# Written instruction
Copy the data from the line containing "You are a computer-use agent. Screen" through the end of the data, replacing "selector" with "dropdown" and leaving everything else unchanged. Omit the pictures.

--- START OF Supplied data ---

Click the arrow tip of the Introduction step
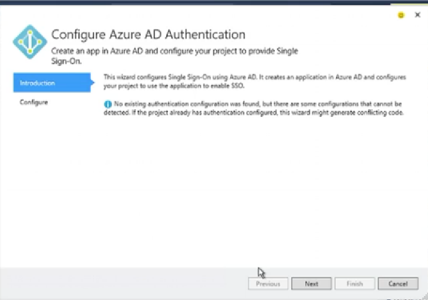click(92, 83)
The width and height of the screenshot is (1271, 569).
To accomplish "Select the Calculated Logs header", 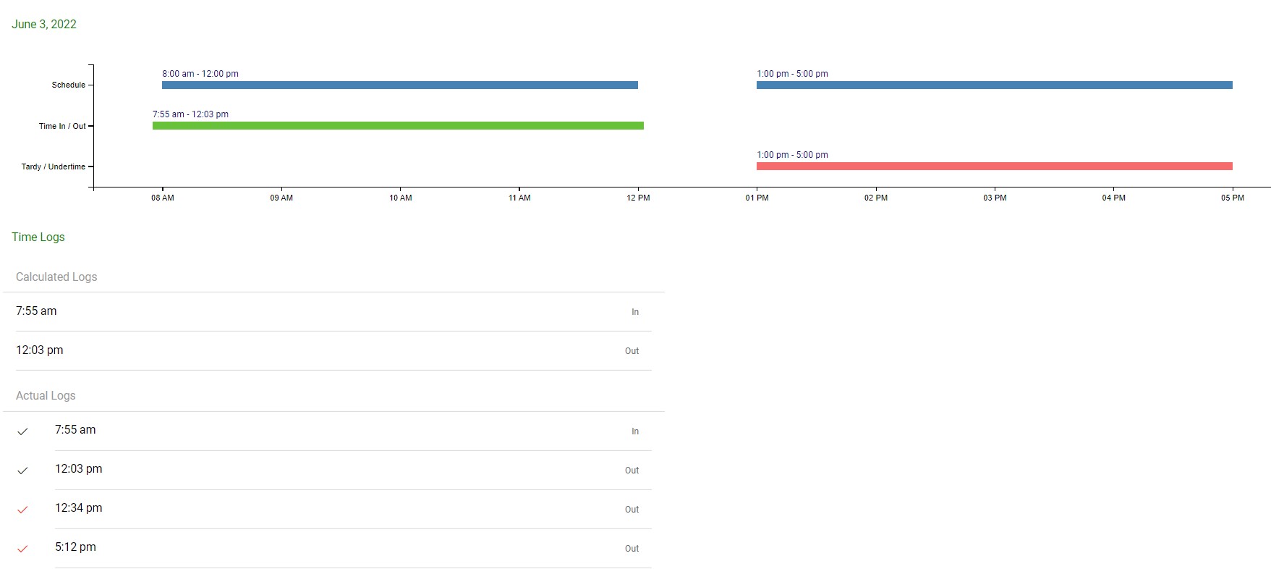I will 56,277.
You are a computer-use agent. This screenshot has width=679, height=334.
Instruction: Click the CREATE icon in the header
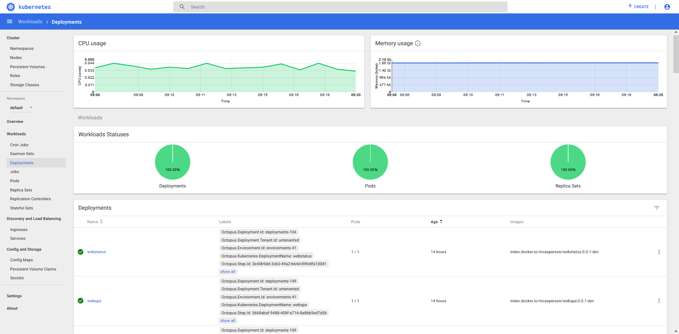click(x=638, y=6)
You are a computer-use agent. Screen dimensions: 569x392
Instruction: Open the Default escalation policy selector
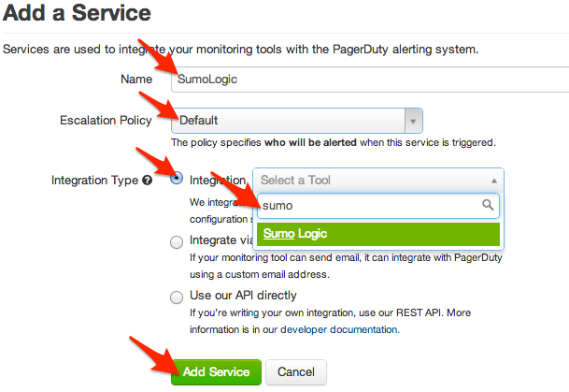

--- END OF Supplied data ---

# Reply to the task
You are a computer-use agent. Screen dimensions: 569x392
Instruction: Open the Default escalation policy dropdown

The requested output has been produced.